Species of gastropod

The Spanish dancer, scientific name Hexabranchus sanguineus (literally meaning "blood-colored six-gills"), is a dorid nudibranch, a very large and colorful sea slug, a marine gastropod mollusk in the family Hexabranchidae. The taxonomy of the genus Hexabranchus has been controversial but a thorough molecular and morphological study published in 2023 showed that the name H. sanguineus was being used for at least 5 distinct species.

==Description==
Hexabranchus sanguineus is a large dorid nudibranch which commonly grows up to a maximum length of 25 cm, with some reports to 40 cm in the Red Sea.
All Hexabranchus species have soft, flattened bodies, the anterior dorsal portion has a pair of retractable rhinophores and the posterior part has six contractile gills inserted independently in the body. The pair of oral tentacles are constituted by a fine flexible membrane provided with large digital lobes.

In a normal situation when the animal is crawling, the edges of its mantle are curled upwards creating a peripheral blister. If the animal is disturbed, it unfolds its edges and can swim through contractions and undulations of the body to move away from the disturbing element. Its common name, Spanish dancer, comes from this particular defense.

==Distribution and habitat==
This species is reported from the Red Sea, the Western Indian Ocean, French Polynesia and the Western Pacific, with different colour morphs in each region which are not differentiated by morphology or DNA barcodes.

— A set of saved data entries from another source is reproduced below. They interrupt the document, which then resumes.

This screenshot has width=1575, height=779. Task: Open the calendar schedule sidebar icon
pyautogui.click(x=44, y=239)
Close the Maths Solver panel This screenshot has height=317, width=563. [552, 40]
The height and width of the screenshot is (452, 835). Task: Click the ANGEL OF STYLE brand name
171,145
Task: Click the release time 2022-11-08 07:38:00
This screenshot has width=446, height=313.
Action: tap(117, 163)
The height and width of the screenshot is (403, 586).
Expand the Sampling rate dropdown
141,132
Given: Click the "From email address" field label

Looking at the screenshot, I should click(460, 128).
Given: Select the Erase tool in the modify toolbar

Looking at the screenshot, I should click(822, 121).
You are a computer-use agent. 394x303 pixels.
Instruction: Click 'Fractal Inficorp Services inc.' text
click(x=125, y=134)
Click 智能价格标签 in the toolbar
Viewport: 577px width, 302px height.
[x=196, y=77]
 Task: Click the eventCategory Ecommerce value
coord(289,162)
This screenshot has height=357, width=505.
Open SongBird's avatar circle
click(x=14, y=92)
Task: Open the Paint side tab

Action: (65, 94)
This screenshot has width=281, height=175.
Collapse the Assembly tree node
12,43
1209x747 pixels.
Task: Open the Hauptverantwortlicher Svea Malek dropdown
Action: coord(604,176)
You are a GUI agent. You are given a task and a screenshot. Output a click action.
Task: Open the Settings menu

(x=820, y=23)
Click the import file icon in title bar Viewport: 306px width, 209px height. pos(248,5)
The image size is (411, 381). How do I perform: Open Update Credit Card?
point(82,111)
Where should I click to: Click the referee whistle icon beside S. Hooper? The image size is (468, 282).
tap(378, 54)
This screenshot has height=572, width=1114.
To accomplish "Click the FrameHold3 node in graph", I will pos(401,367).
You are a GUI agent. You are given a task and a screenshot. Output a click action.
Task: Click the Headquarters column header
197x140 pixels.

It likes rocky and coral reefs with many sponges and shelters from 1 to 50 meters deep.

==Biology==
During daytime, the Spanish dancer hides away from the light in the crevices of its natural habitat, and it only comes out late at night. Like all nudibranchs, Spanish dancers are hermaphroditic, and their egg ribbons, which range in color from bright red to pink, have a spiral shape related to the size of the animal, so relatively large. The Spanish Dancer consumes sponges from the family Halichondriidae. After consuming sponges, the Spanish Dancer derives a potent chemical that it can use as defense. Hexabranchus sanguineus then passes the obtained defensive compounds into its egg ribbons via macrolides, giving the otherwise physically defenseless egg ribbons a toxin defense. The latter is coveted by some other species of nudibranch as Favorinus tsuruganus or Favorinus japonicus.
The emperor shrimp, Periclimenes imperator, is a commensal shrimp that is commonly found living on Hexabranchus sanguineus.